= Available data =
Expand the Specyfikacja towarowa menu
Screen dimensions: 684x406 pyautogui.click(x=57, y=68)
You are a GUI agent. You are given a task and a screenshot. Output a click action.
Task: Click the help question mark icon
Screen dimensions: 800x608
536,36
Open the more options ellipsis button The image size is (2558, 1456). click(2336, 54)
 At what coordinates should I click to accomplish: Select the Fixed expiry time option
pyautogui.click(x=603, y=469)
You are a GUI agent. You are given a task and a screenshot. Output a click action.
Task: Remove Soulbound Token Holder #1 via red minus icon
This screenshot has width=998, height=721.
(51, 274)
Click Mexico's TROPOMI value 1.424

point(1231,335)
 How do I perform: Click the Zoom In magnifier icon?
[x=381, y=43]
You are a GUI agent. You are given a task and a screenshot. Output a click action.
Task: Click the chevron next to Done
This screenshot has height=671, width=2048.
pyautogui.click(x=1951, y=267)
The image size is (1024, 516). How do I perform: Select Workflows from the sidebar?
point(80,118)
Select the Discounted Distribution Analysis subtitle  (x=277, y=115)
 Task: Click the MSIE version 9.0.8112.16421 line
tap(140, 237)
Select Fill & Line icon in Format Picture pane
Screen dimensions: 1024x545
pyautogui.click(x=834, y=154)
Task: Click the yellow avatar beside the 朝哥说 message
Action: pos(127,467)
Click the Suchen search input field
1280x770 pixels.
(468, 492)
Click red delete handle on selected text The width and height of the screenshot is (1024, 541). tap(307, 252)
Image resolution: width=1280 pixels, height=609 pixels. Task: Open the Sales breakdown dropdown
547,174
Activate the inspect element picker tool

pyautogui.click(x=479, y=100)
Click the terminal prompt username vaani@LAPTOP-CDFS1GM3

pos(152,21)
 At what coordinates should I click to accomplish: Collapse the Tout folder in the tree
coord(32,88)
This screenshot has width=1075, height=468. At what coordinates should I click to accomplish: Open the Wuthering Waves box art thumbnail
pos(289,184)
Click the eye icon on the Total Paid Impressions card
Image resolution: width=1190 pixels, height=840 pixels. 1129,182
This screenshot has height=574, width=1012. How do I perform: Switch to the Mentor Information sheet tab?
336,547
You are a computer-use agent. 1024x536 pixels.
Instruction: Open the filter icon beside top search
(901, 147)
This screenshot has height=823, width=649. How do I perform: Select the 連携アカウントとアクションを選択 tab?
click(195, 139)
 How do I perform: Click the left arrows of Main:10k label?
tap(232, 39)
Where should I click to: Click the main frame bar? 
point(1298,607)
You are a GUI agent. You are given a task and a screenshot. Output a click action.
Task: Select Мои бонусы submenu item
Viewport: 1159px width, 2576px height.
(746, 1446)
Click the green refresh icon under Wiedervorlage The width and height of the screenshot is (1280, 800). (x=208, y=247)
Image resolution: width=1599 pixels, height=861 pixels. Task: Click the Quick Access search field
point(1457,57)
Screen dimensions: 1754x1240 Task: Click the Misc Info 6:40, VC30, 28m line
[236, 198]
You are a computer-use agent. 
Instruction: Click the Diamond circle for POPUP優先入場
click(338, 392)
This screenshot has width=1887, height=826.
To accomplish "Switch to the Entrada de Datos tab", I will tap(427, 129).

= Exercise goal =
Only the lines from the one with "This screenshot has height=823, width=649." through the end of the material are wanted; copy them exactly, both ends included.

= Exercise solution =
This screenshot has height=823, width=649. How do I perform: Select the 連携アカウントとアクションを選択 tab?
click(195, 139)
 How do I perform: Click the left arrows of Main:10k label?
tap(232, 39)
Where should I click to: Click the main frame bar? 
point(1298,607)
You are a GUI agent. You are given a task and a screenshot. Output a click action.
Task: Select Мои бонусы submenu item
Viewport: 1159px width, 2576px height.
(746, 1446)
Click the green refresh icon under Wiedervorlage The width and height of the screenshot is (1280, 800). (x=208, y=247)
Image resolution: width=1599 pixels, height=861 pixels. Task: Click the Quick Access search field
point(1457,57)
Screen dimensions: 1754x1240 Task: Click the Misc Info 6:40, VC30, 28m line
[236, 198]
You are a computer-use agent. 
Instruction: Click the Diamond circle for POPUP優先入場
click(338, 392)
This screenshot has width=1887, height=826.
To accomplish "Switch to the Entrada de Datos tab", I will tap(427, 129).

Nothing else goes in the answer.